- **SUPPLIED DATA**
* Begin *
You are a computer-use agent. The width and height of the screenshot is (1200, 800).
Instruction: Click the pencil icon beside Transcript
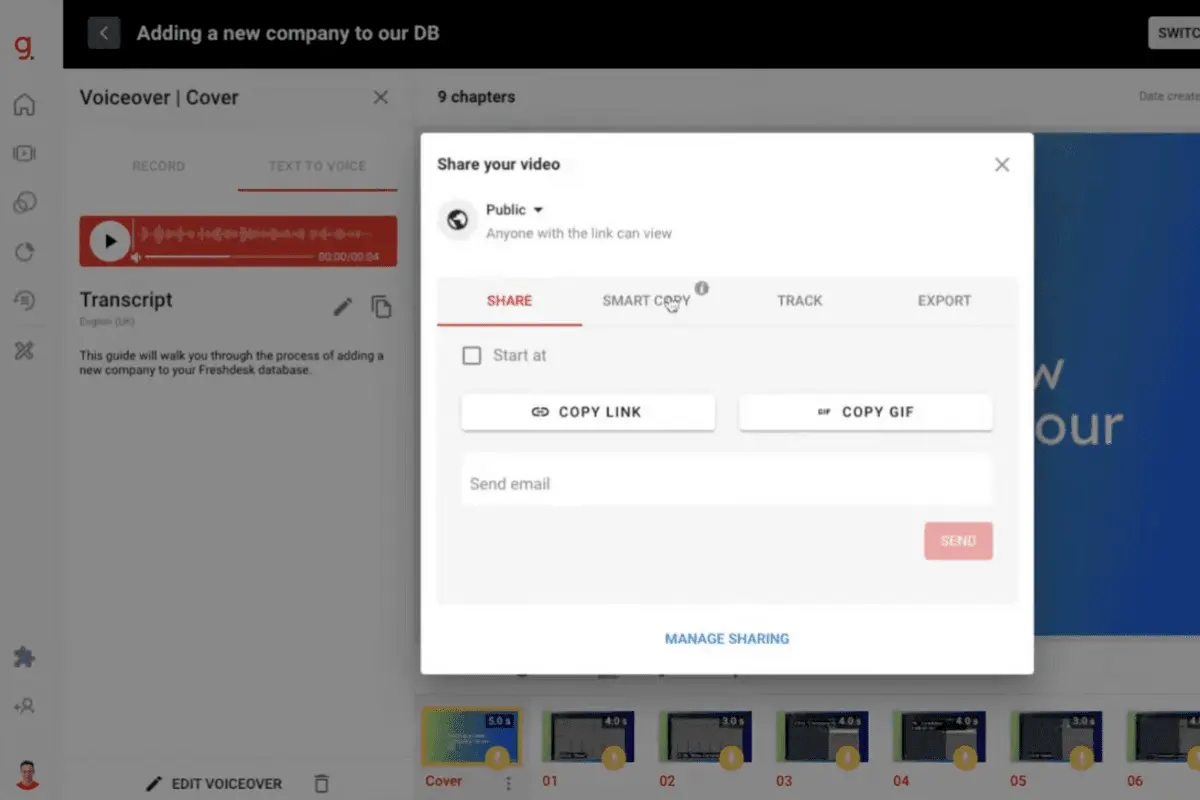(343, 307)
* End *
* Begin *
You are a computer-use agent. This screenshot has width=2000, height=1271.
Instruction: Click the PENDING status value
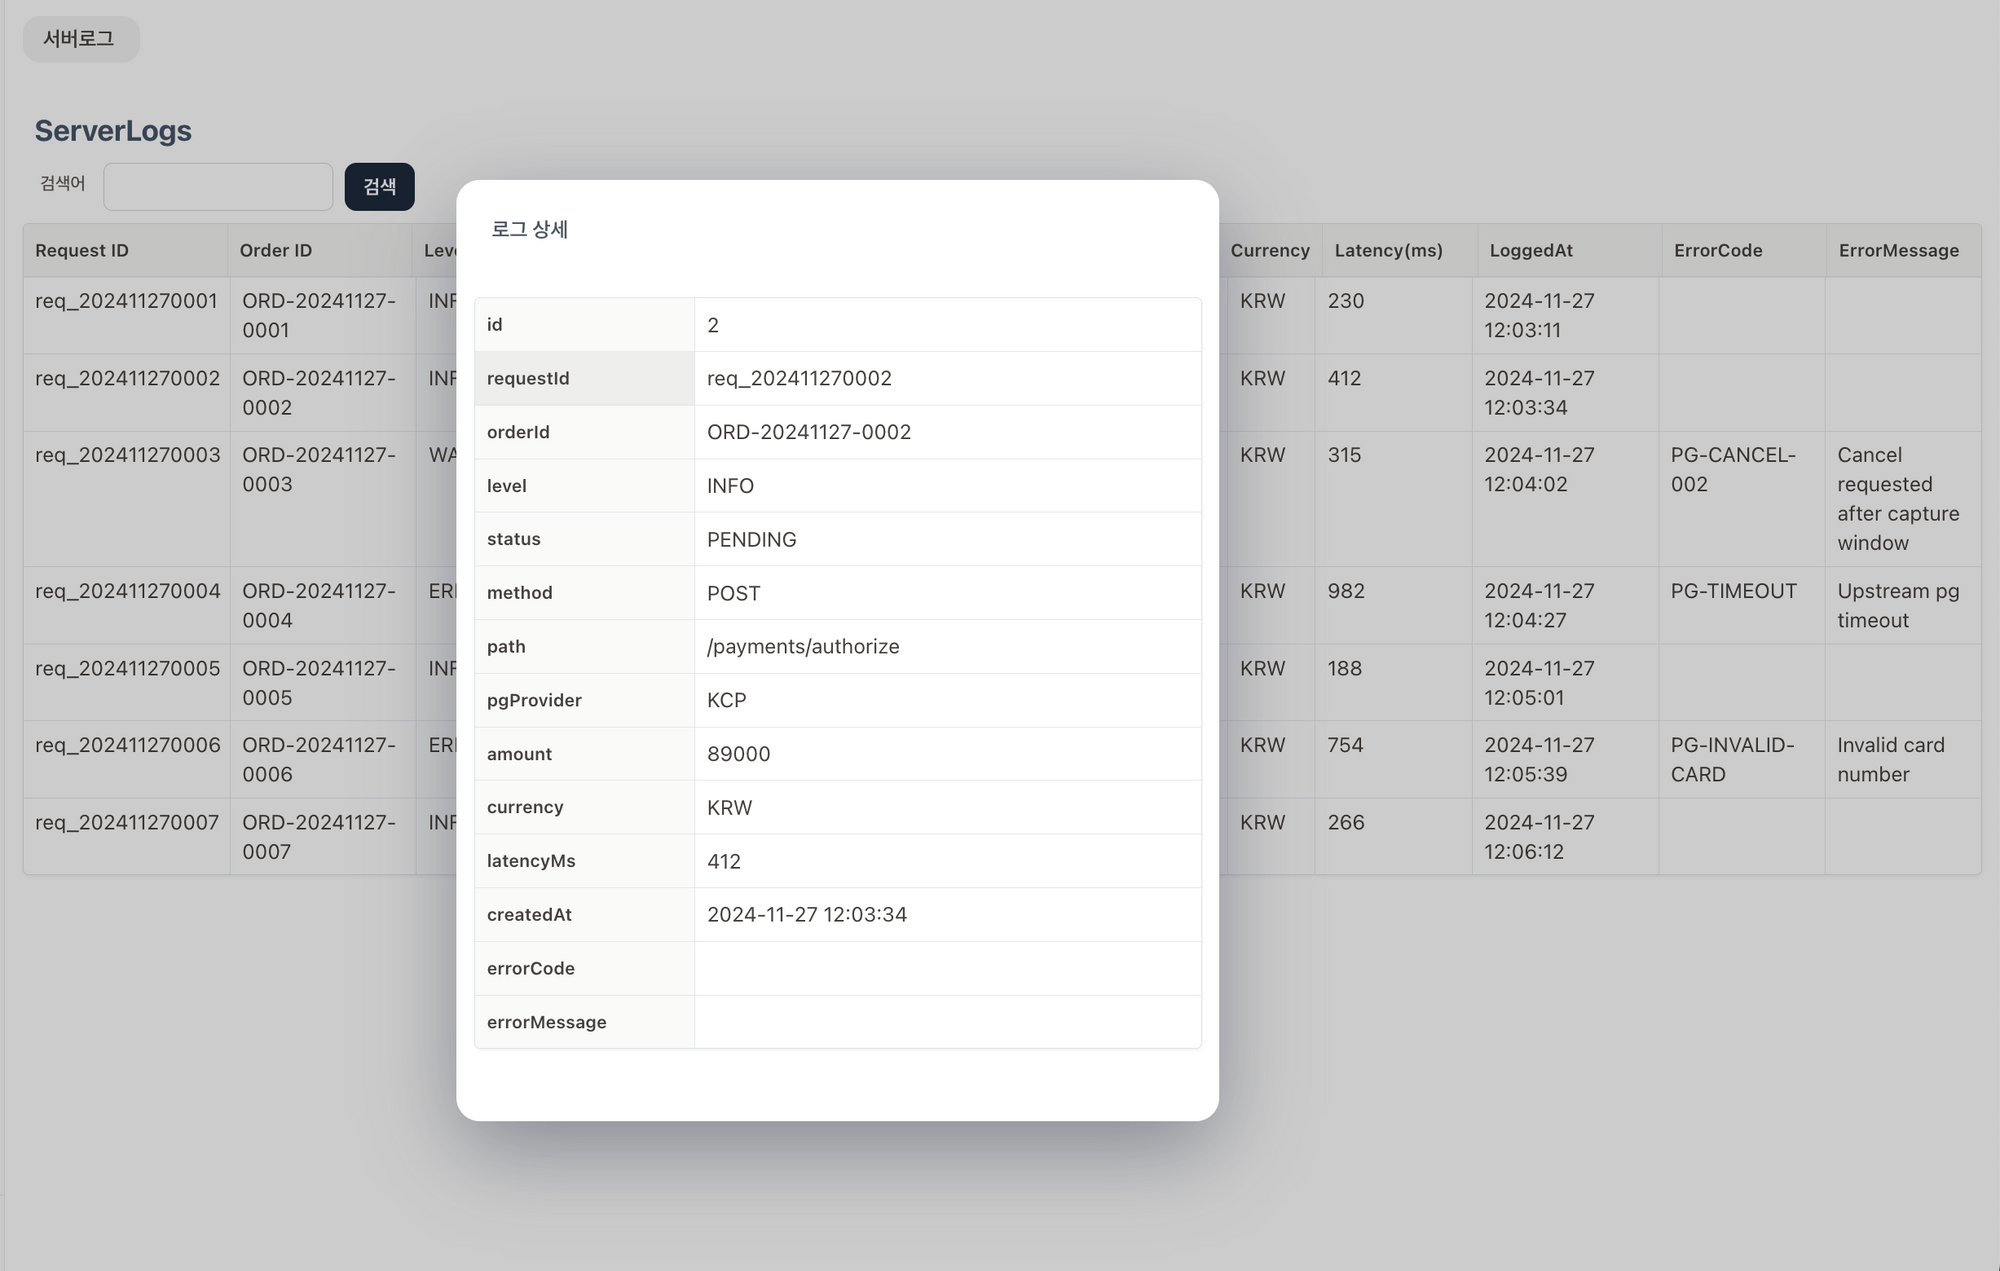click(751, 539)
* End *
- **EXERCISE BRIEF**
Can you repeat the material starting with the line containing "You are a computer-use agent. This" and going on through the line containing "click(751, 539)", leaving out the pictures?

- **ANSWER TO THIS PROBLEM**
You are a computer-use agent. This screenshot has width=2000, height=1271.
Instruction: Click the PENDING status value
click(751, 539)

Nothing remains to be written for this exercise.